Pixel coordinate grounding data:
━━━━━━━━━━━━━━━━

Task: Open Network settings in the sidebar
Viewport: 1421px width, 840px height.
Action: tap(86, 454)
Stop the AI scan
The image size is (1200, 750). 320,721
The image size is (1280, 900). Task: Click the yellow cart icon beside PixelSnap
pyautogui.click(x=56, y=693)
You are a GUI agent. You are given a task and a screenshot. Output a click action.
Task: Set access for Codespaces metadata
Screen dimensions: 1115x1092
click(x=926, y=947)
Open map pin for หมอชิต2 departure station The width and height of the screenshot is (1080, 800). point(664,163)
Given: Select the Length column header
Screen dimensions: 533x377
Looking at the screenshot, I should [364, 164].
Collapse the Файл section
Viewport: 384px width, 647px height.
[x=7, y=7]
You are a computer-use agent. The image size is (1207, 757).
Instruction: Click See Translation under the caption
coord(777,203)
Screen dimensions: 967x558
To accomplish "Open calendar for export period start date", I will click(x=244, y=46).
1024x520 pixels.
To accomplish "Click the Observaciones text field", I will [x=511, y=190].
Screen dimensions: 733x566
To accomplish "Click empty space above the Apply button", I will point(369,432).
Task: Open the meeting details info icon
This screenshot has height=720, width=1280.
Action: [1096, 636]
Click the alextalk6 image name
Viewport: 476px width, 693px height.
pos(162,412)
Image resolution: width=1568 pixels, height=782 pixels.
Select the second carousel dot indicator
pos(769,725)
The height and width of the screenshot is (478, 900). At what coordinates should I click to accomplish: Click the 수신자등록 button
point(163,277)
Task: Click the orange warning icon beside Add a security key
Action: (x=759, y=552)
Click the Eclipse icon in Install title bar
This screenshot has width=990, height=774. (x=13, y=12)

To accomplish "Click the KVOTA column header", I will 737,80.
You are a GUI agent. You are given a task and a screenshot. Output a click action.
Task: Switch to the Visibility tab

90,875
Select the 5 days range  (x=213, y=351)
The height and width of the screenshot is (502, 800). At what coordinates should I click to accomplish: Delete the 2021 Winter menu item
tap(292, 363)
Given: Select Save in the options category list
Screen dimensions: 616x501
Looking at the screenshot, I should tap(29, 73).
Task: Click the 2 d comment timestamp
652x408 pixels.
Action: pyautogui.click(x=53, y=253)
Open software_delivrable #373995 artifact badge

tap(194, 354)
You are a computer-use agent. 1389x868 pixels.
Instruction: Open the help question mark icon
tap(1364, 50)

━━━━━━━━━━━━━━━━

However many lines the data holds, return each one exactly.

**Response**
Task: Open Network settings in the sidebar
Viewport: 1421px width, 840px height.
Action: tap(86, 454)
Stop the AI scan
The image size is (1200, 750). 320,721
The image size is (1280, 900). Task: Click the yellow cart icon beside PixelSnap
pyautogui.click(x=56, y=693)
You are a GUI agent. You are given a task and a screenshot. Output a click action.
Task: Set access for Codespaces metadata
Screen dimensions: 1115x1092
click(x=926, y=947)
Open map pin for หมอชิต2 departure station The width and height of the screenshot is (1080, 800). point(664,163)
Given: Select the Length column header
Screen dimensions: 533x377
Looking at the screenshot, I should [364, 164].
Collapse the Файл section
Viewport: 384px width, 647px height.
[x=7, y=7]
You are a computer-use agent. The image size is (1207, 757).
Instruction: Click See Translation under the caption
coord(777,203)
Screen dimensions: 967x558
To accomplish "Open calendar for export period start date", I will click(x=244, y=46).
1024x520 pixels.
To accomplish "Click the Observaciones text field", I will [x=511, y=190].
Screen dimensions: 733x566
To accomplish "Click empty space above the Apply button", I will point(369,432).
Task: Open the meeting details info icon
This screenshot has height=720, width=1280.
Action: [1096, 636]
Click the alextalk6 image name
Viewport: 476px width, 693px height.
pos(162,412)
Image resolution: width=1568 pixels, height=782 pixels.
Select the second carousel dot indicator
pos(769,725)
The height and width of the screenshot is (478, 900). At what coordinates should I click to accomplish: Click the 수신자등록 button
point(163,277)
Task: Click the orange warning icon beside Add a security key
Action: (x=759, y=552)
Click the Eclipse icon in Install title bar
This screenshot has width=990, height=774. (x=13, y=12)

To accomplish "Click the KVOTA column header", I will 737,80.
You are a GUI agent. You are given a task and a screenshot. Output a click action.
Task: Switch to the Visibility tab

90,875
Select the 5 days range  (x=213, y=351)
The height and width of the screenshot is (502, 800). At what coordinates should I click to accomplish: Delete the 2021 Winter menu item
tap(292, 363)
Given: Select Save in the options category list
Screen dimensions: 616x501
Looking at the screenshot, I should tap(29, 73).
Task: Click the 2 d comment timestamp
652x408 pixels.
Action: pyautogui.click(x=53, y=253)
Open software_delivrable #373995 artifact badge

tap(194, 354)
You are a computer-use agent. 1389x868 pixels.
Instruction: Open the help question mark icon
tap(1364, 50)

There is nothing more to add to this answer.